A high-severity security vulnerability in Docker Engine, designated as CVE-2026-34040 (CVSS score: 8.8), has been disclosed. This flaw allows attackers to bypass authorization plugins under specific circumstances, potentially enabling them to create privileged containers and gain unauthorized host file system access.
The vulnerability stems from an incomplete fix for a previous flaw (CVE-2024-41110).
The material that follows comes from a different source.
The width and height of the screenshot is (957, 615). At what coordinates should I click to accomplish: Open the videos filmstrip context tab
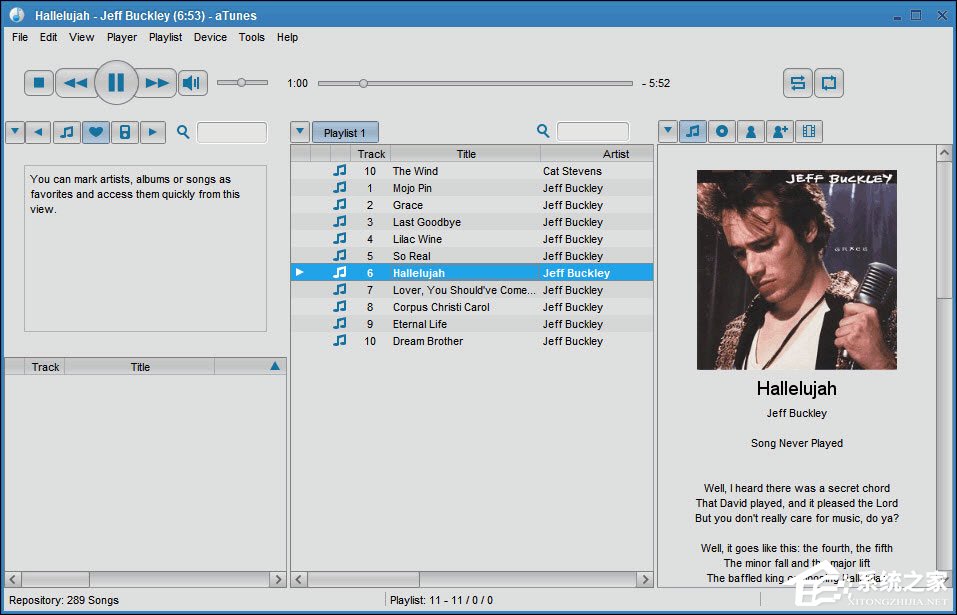(808, 132)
If successfully exploited, an attacker with API access could use a specially crafted request to bypass security policies enforced by authorization plugins, leading to privilege escalation and severe infrastructure compromise.
How to check if you’re affected
You are likely affected if you meet the following conditions:
- You are running Docker Engine versions prior to 29.3.1.
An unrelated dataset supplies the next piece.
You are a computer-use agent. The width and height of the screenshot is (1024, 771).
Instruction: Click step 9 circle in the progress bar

- You utilize Docker authorization plugins (AuthZ plugins) to enforce access control.
- Your Docker API is exposed or accessible to potentially untrusted users.
To check your current Docker Engine version, run the following command in your terminal:
docker version
If your server version is earlier than 29.3.1, you should update immediately.
Remediation
Docker has released a patch to address this flaw. Administrators are urged to update to Docker Engine version 29.3.1 or later as soon as possible. As an additional defense-in-depth measure, ensure your Docker API is not unnecessarily exposed to the internet and restrict access only to trusted networks and administrators.